All posts by gaylecosby

Atypical politician: unconditional truth teller, seeker and conveyer of wisdom. Tell it like it is, shoot from the hip, can't afford to waste any more time. Let's go.

IPS is closing 3 High Schools!

A meeting was held on April 18 to announce the need to close three Indianapolis Public Schools high school buildings.  A facilities utilization taskforce report was presented, which discusses the costs involved, utilization of each school building, projections for enrollment, etc.  The three schools slated for closure were not identified at this meeting, and will likely not be revealed until June.  However, the community already has developed a compelling set of questions that must be addressed.  The elephant in the room, according to IUPUI Professor of Education Jim Scheurich, is the question of race.  See his comprehensive facebook post below for more information (reposted with permission):

IPS SCHOOL BOARD IS TRYING HARD TO “WHITEWASH” THE CLOSING OF IPS HIGH SCHOOLS

THEY PRESENTED A SCHOOL CLOSING REPORT WITHOUT ONCE EVEN USING THE WORD “RACE”

Last night I attended the IPS board meeting in which the facilities report on closing possibly three IPS high schools was presented.

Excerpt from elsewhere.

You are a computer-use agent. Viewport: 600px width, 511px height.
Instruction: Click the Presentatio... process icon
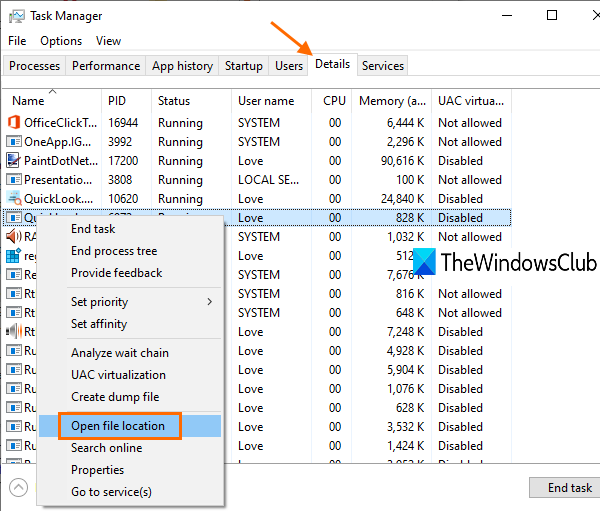point(14,180)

However, they did not name the high schools to be closed. Over the next month or so, there will be four, maybe five, public meetings for the community to express its response to the closings. Where and when those will happen is at the bottom of this post.

In June, the IPS school board says it will make the decision on which high schools to close. Then, in July and Aug., there will be community meetings at each of the high schools that have been chosen to be closed. Finally, on Sept. 19th IPS board meet, they will vote on the high schools they will close.

While this may already be mostly a done deal for the school board, if the community is to have any impact, it will be at these upcoming community meetings listed below.

Again, our only opportunity to have impact is at these community meetings over the next month. Thus, if you want the community to have any voice at all, you will need to attend one or more of these meetings.

On the other hand, if we sit by in silence, they will do whatever they want without regard to what the community wants.

Remember, the Stand for Children-Mind Trust network spent over one million dollars over the past two elections to control who is on the school board. The money they used, which is hidden behind Stand for Children’s 501C4, has overwhelmingly come from wealthy conservative white people across the country and in Indy. (Why would wealthy conservative white folks who will likely never step foot in Indy want to commit thousands of dollars to IPS board elections?)

What all of this means, though, is that we cannot assume that this IPS board has the best interests of our children in mind with their decisions.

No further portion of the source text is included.